Mapping the world with Tweets

A new paper on the peer-reviewed online journal First Monday summarizes the results of a project to use geographic data gathered from Tweets to create a picture of the world according to Twitter.

The researches, led by GDELT co-creator Kalev Leetaru, used the Twitter decahose, a massive feed of 10 percent of all tweets, access to which is normally sold at high price to marketers. The project covers the period of the Oct. 23, 2102, to November 30, 2012. During this time, 1,535,929,521 tweets were streamed from 71,273,997 unique users -- about 2.8 terabytes worth of data. But only about 3.04 percent of those contained geolocation data -- either exact coordinates from mobile phones or user-selected locations. All the same, that's an awful lot of geographical information, and allowed the authors to create this map of a month in the life of Twitter (Bigger, high-resolution version here):

Of course, the most conspicuous black spot is the world's most populous country, China, where Twitter is banned. Twitter users in China use advanced VPNs and often change their identified location, which would throw off the image. 
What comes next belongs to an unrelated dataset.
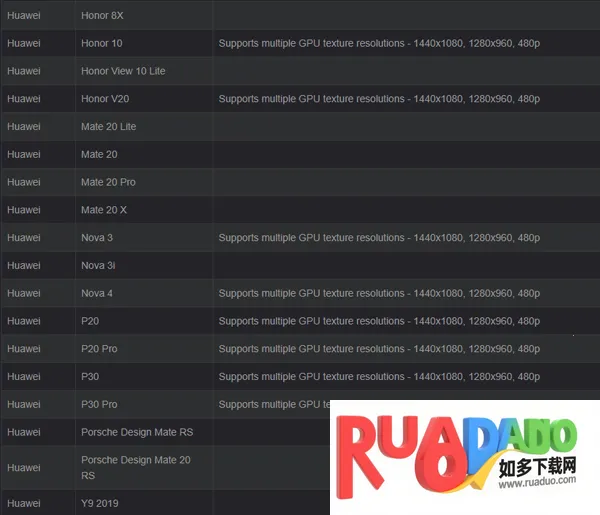Viewport: 600px width, 515px height.
Task: Select the Honor View 10 Lite cell
Action: click(x=123, y=71)
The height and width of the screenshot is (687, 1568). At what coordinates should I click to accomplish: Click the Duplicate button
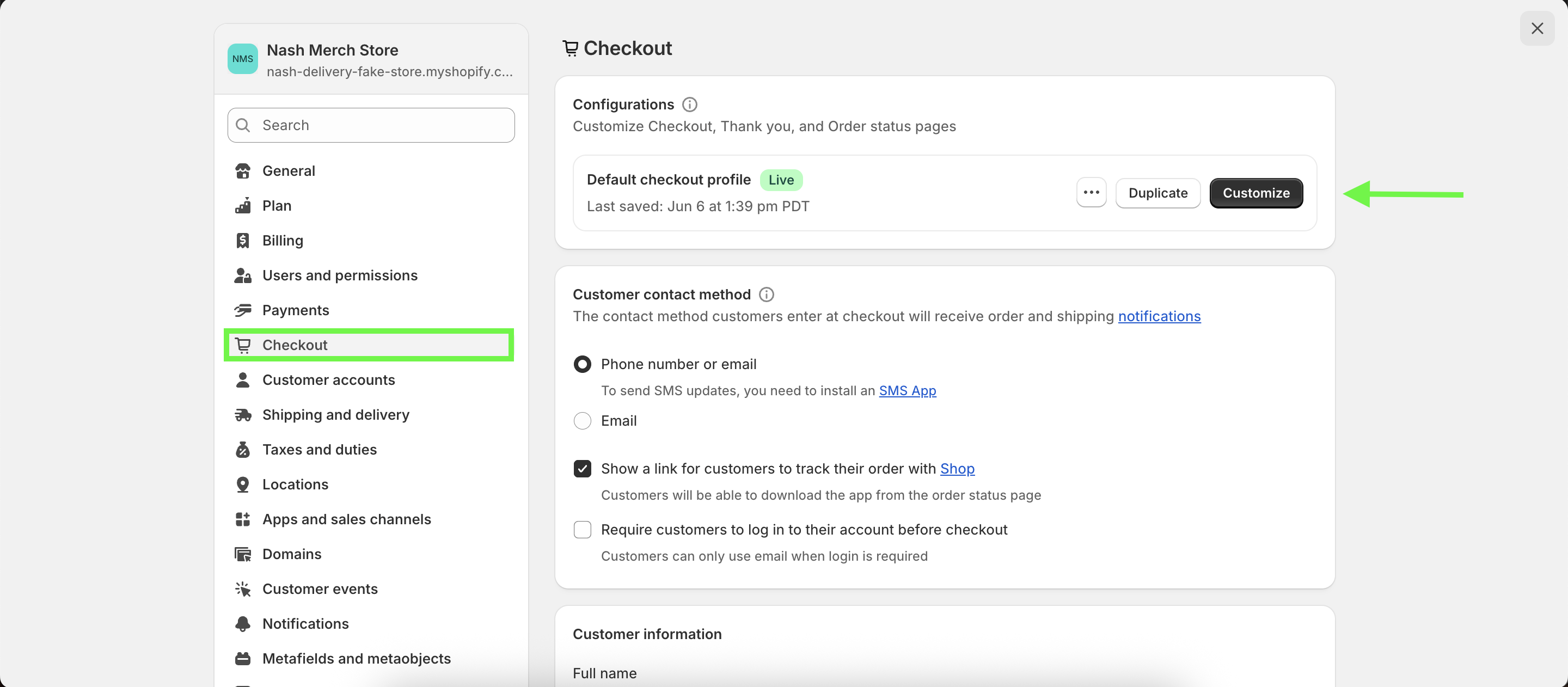point(1157,193)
If you zoom in on a region with a high rate of Twitter use, you can get a fairly accurate picture of population density, similar to what you would see in a satellite photo showing electric lights at night. Here's the United States:

This map (full size), shows the tweets color-coded by the language they're written in. Note the colorful dots showing non-English tweets in the United States:

This one (full size) just maps Tweets in English to give a picture of the Anglophone Twitterverse. Note the heavy concentration of English-language tweeting in Japan:

They also looked at how representative Twitter is compared to the mainstream media. In the following map, (full size) locations mentioned in the Google news RSS stream over the period studied are noted in red, while Tweets are blue. The authors write that "Mainstream media appears to have significantly less coverage of Latin America and vastly better greater of Africa. It also covers China and Iran much more strongly, given their bans on Twitter, as well as having enhanced coverage of India and the Western half of the United States.":

Finally, they examined the geography of retweeting. It turns out people are surprisingly unencumbered by physical distance when it comes to their retweets. The study finds that "average distance between all 32.5 million retweet pairings in which both users have known Exact Location positions is 749 statute miles." For reference, that's roughly the distance from New York to Atlanta as the crow flies. Here's a map of those retweets (full size):

The plenty more in the paper itself, including list of the world's most retweeted cities. Not surprisingly, New York City is number one, but I was surprised to see that my current hometown, Washington D.C., didn't even crack the top 20, which includes some seemingly unlikely places as Riyadh, Porto Allegre, and San Antonio. Guess we're not the center of the world after all.